Em linha com as tutelas de urgência do direito brasileiro, a ANTT estabelece que o reequilíbrio cautelar não poderá ser deferido se houver risco de irreversibilidade da medida. 

O reequilíbrio parcial de evidência, por outro lado, aplica-se a pleitos em que o direito é incontroverso ou já está em condições de reconhecimento imediato. A utilização dessa medida foi considerada, na minuta, como um instrumento excepcional, que só poderá ser utilizado se o prazo do reequilíbrio for longo e o pleito tiver valor significativo.

A ANTT também pretende instituir um limite ao valor das medidas mitigadoras do reequilíbrio, restringindo-o a 80% do valor total estimado para o desequilíbrio – patamar idêntico ao adotado pelo Estado de São Paulo. 

No dia 03 de setembro, a ANTT conduziu a reunião com todos os interessados em apresentar contribuições, em que aprimoramentos relevantes foram discutidos.
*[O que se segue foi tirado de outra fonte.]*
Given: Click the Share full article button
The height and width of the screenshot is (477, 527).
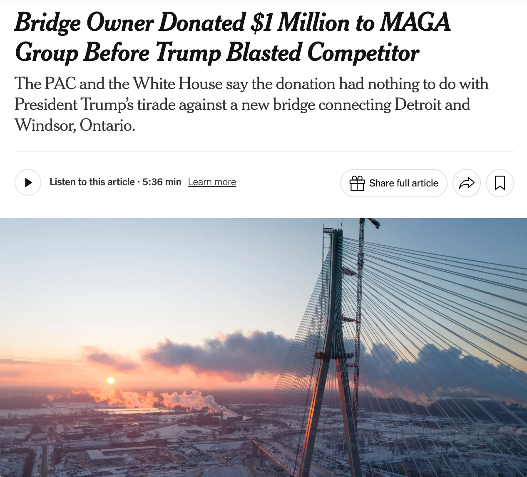Looking at the screenshot, I should (x=393, y=183).
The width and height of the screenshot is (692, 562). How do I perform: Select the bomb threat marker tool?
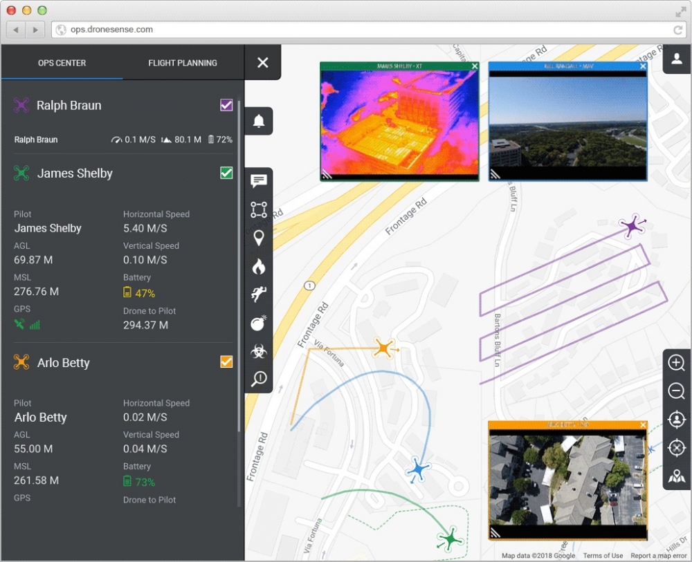click(x=259, y=323)
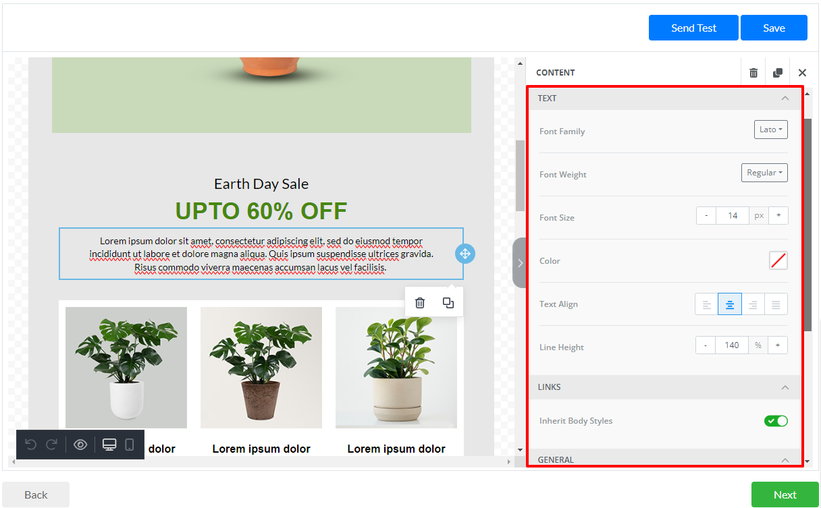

Roger da Silva Pêgas, Superintendente de Infraestrutura Rodoviária (Surod/ANTT), enfatizou, na ocasião da reunião, que "essa nova instrução vem para evitar que contratos cheguem a situações críticas que exigem uma intervenção regulatória intensa, envolvendo ANTT, Ministério dos Transportes e TCU (...) evitando o estresse contratual futuro".

Em qualquer cenário, o movimento é positivo, pois amplia a capacidade do setor em garantir a sustentabilidade de seus vínculos, sem descurar da continuidade dos serviços públicos.